Les inégalités : une tendance mondiale

No 43 - février / mars 2012

Économie

Les inégalités : une tendance mondiale

Philippe Hurteau

Les inégalités sociales s’accentuent. S’il y a là matière à se scandaliser, il n’y a malheureusement pas matière à être surpris. Des études récentes ont bien documenté le phénomène au Québec et au Canada [1], mais qu’en est-il des autres pays dits « développés » ? Une étude publiée par l’OCDE [2] en décembre dernier s’attarde justement sur cette question et, disons-le, la réponse n’est pas des plus réjouissantes. Les pays membres de l’organisation, malgré trente ans de croissance économique soutenue, ont en effet vu l’écart entre les riches et les pauvres augmenter.

Ainsi, les personnes appartenant aux 10 % les plus riches peuvent compter, en moyenne, sur des revenus 9 fois supérieurs aux revenus de ceux et celles des 10 % les plus pauvres. Même les pays traditionnellement plus égalitaires comme l’Allemagne, le Dane­mark et la Suède ont vu une expansion de la pauvreté de leur population. Le Japon, la Corée et le Royaume-Uni connaissent aujourd’hui un écart de 10 pour 1 entre les revenus de leurs citoyens au sommet et à la base de la pyramide sociale ; tandis que ce rapport s’élève maintenant à 14 pour 1 en Israël, en Turquie et aux États-Unis. Finalement, l’OCDE constate que le Mexique et le Chili ont des écarts de revenus qui dépassent désormais le 25 pour 1.

Selon les mots mêmes de son secrétaire général, cet élargissement des écarts de revenus entre riches et pauvres remet sérieusement en question la thèse selon laquelle une croissance économique soutenue dans le temps se transpose en amélioration de la qualité de vie pour tous et toutes. Les politiques néolibérales des dernières années – qui, systématiquement, mettent l’accent sur la création de la richesse et non sur sa distribution – montrent alors leur vrai visage, soit celui de la lente construction d’un monde toujours plus inégalitaire.

== Consigne ==
Recopiez le passage de l'article sur les inégalités mondiales compris entre « Selon les mots » et « toujours plus inégalitaire. », bornes incluses, en remplaçant « secrétaire général » par « directeur général ».

== Données extraites ==

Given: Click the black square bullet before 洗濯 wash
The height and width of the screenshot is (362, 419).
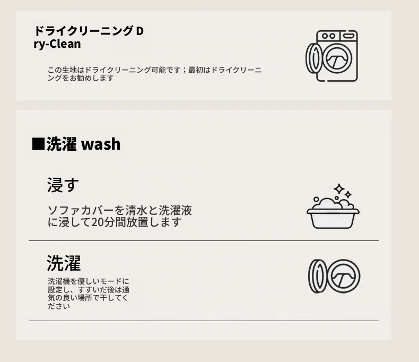Looking at the screenshot, I should [38, 144].
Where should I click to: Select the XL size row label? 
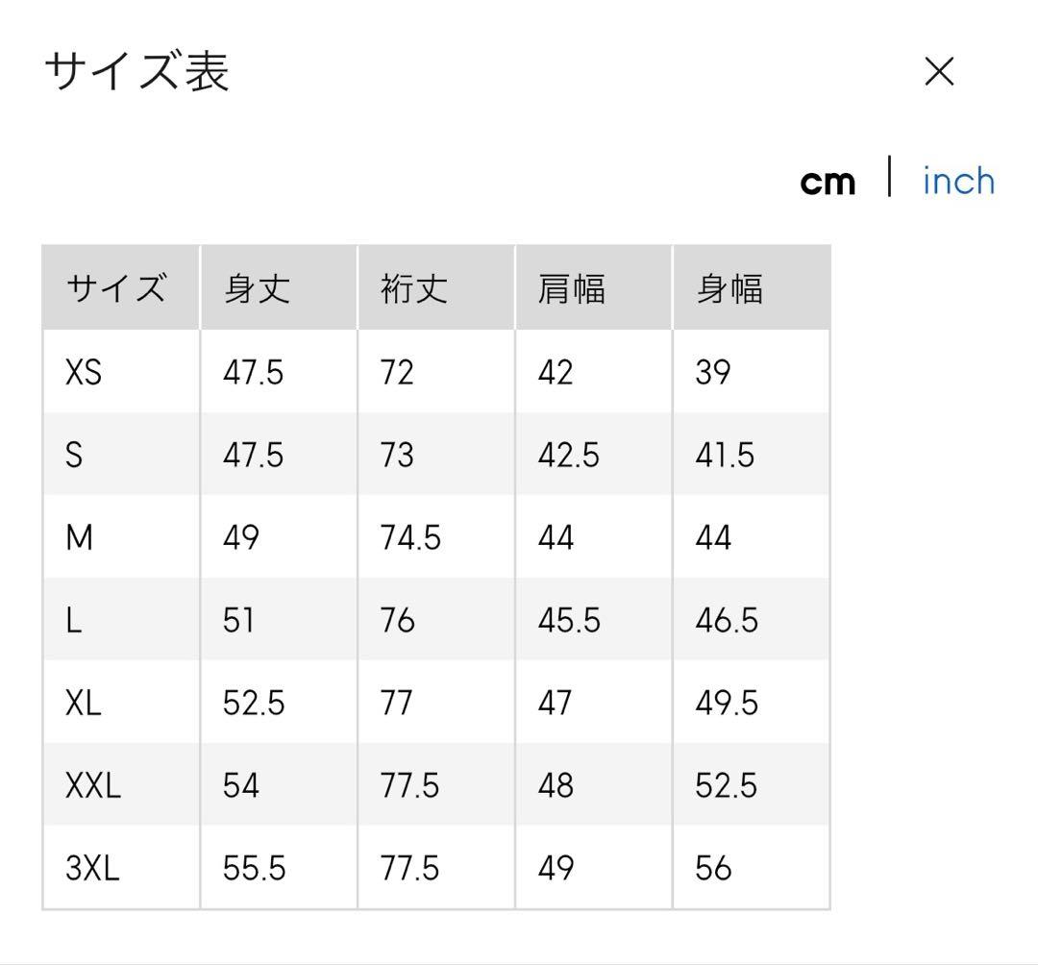pyautogui.click(x=84, y=703)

== Résultat attendu ==
Selon les mots mêmes de son directeur général, cet élargissement des écarts de revenus entre riches et pauvres remet sérieusement en question la thèse selon laquelle une croissance économique soutenue dans le temps se transpose en amélioration de la qualité de vie pour tous et toutes. Les politiques néolibérales des dernières années – qui, systématiquement, mettent l’accent sur la création de la richesse et non sur sa distribution – montrent alors leur vrai visage, soit celui de la lente construction d’un monde toujours plus inégalitaire.